Un momento di assemblea

Sessanta minuti. L’impatto è forte. Ma, appunto, non ci si può fermare a questo. Prima e dopo pranzo, sulle poltroncine del Planibel, fuori, attorno ai tavolini del bar, a gruppi o singolarmente, inizia il lavoro. Tra le mani, i fogli degli appunti: si discute, si chiede. In alcuni casi i toni si alzano. Una cosa sembra chiara: questa avventura della conoscenza, se si è leali, coinvolge totalmente l’io.
Nel pomeriggio, le testimonianze di Giorgio Vittadini, John Zucchi dal Canada, John Waters dall’Irlanda e don Julián de la Morena dal Brasile (vedi box a lato).
Alle 21.30 si ritorna in salone. Dopo i canti e una breve introduzione di don Pino, le luci si spengono. Sullo schermo compare don Giussani: è il video di una lezione su Leopardi tenuta agli studenti del Politecnico nel 1996. Pochi giorni prima, era uscito per la collana “i libri dello spirito cristiano” Cara Beltà. Sessanta minuti in cui il giudizio, come contraccolpo dell’essere, ha una forza immediata. La stanchezza di questi giorni così intensi svanisce. Penso che si potrebbe anche chiudere l’audio, per lasciarsi investire da quello sguardo carico di un’affezione e di un’umanità inimmaginabile. Alla fine, fuori, fumando una sigaretta chiedo a Michele, nuovo responsabile della Segreteria internazionale, con cui ho condiviso gli anni dell’università: «Ti si sono annebbiati gli occhi?». «Sì, ma non per puro ricordo. Ho rivisto quella passione che trasmetteva in ogni parola, in ogni gesto, a lezione in università, nei nostri incontri, in ogni minuto che passava con noi».

Gita al lago. Venerdì la gita. Tutti sul piazzale per la recita dell’Angelus. «Sta a casa solo chi ha seri motivi di salute. Mi raccomando: abbigliamento adeguato», era stato detto agli avvisi. John è in prima fila in giacchetta di cotone, mocassini da città e in mano il sacchetto con il pranzo al sacco. Assolutamente a suo agio. Giunti al lago Arpy, una persona esclama: «Che bello!». Giusto l’esempio di Carrón...
Pomeriggio: ultima assemblea. Ancora tante mani alzate. Il punto che si mette a fuoco è il giudizio, la sua contemporaneità all’esperienza nella vita quotidiana.
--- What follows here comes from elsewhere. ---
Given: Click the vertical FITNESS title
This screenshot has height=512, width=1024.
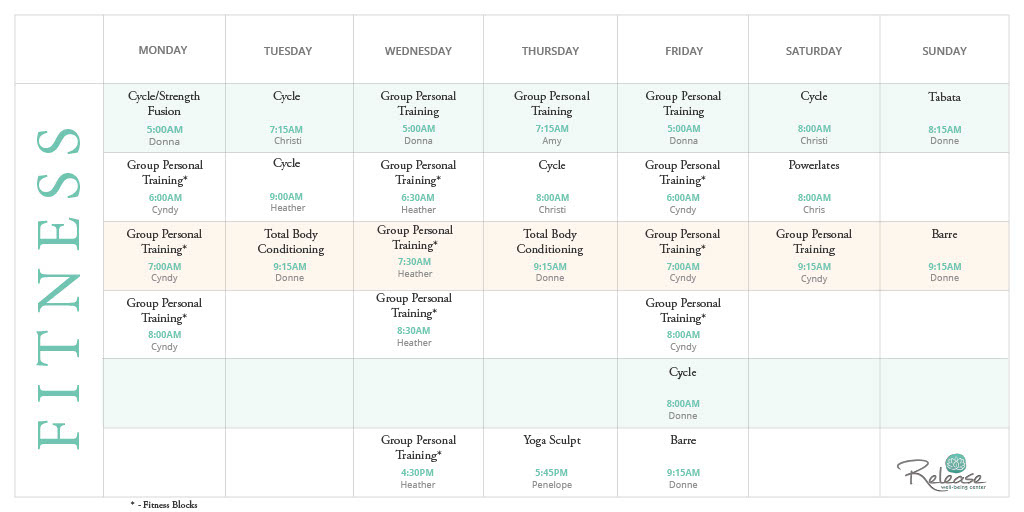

Il rischio è quello di rifugiarsi nel sogno. Non c’è niente di scontato. Carrón è implacabile. Si riparla del testimone. «Ma alla fine sei tu che devi fare esperienza di quanto il testimone testimonia!». Altrimenti non si percepisce la convenienza umana della fede. È il sorgere di un’umanità nuova. Come hanno semplicemente testimoniato padre Aldo, Emanuele e Marco, gemelli di Carrara, e altri interventi. E, la sera, Letizia Bardazzi e Jean François Thiry, raccontando rispettivamente del Centro culturale Crossroads negli Usa e della Biblioteca dello Spirito a Mosca.
Ultimo giorno. La sintesi di Carrón è un punto di partenza. Chiede un cambiamento di metodo. La fede è la certezza di una Presenza sperimentabile che abbraccia tutto di te, che incrementa l’io. Come è stato per Giovanni e Andrea. Anche quando non hanno potuto più stare con Lui, erano certi della Sua presenza. È la memoria di quella Presenza che, «vincendo tempo e spazio, ha parlato oggi a te e ti parlerà dopodomani e fra dieci anni».
Qualche giorno dopo, dal Meeting, Alessandra mi invia questo sms: «Qui si sta verificando quello che ho visto a La Thuile». Un’esperienza.